## Part of a data file
===

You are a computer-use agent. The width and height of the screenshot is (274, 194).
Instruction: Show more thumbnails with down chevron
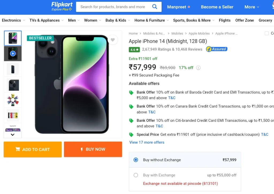point(13,135)
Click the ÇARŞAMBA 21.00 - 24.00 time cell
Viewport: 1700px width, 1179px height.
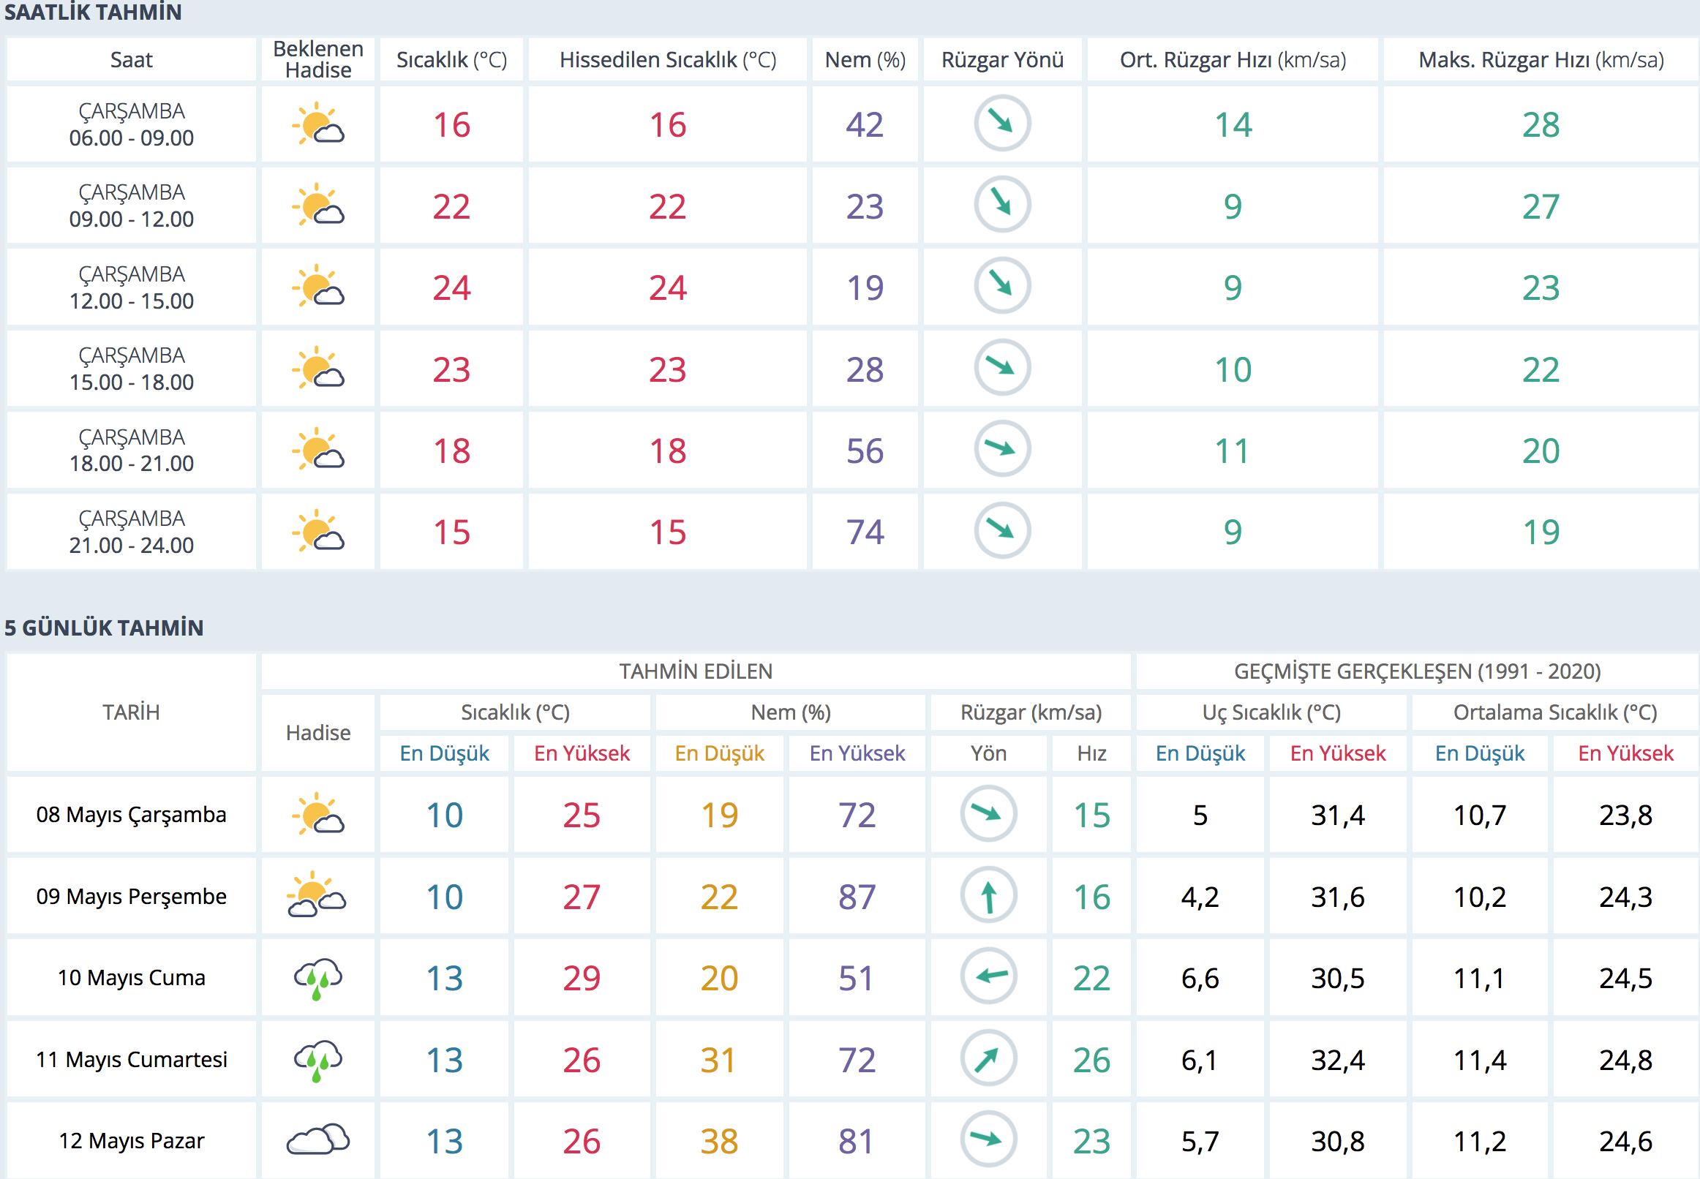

===

## WHAT IS EXPECTED
Rewrite the listing above as a JSON list of strings with one string per line, skipping blank lines. Leave the pictures out.

## RESULT
[
  "You are a computer-use agent. The width and height of the screenshot is (274, 194).",
  "Instruction: Show more thumbnails with down chevron",
  "point(13,135)",
  "Click the ÇARŞAMBA 21.00 - 24.00 time cell",
  "Viewport: 1700px width, 1179px height."
]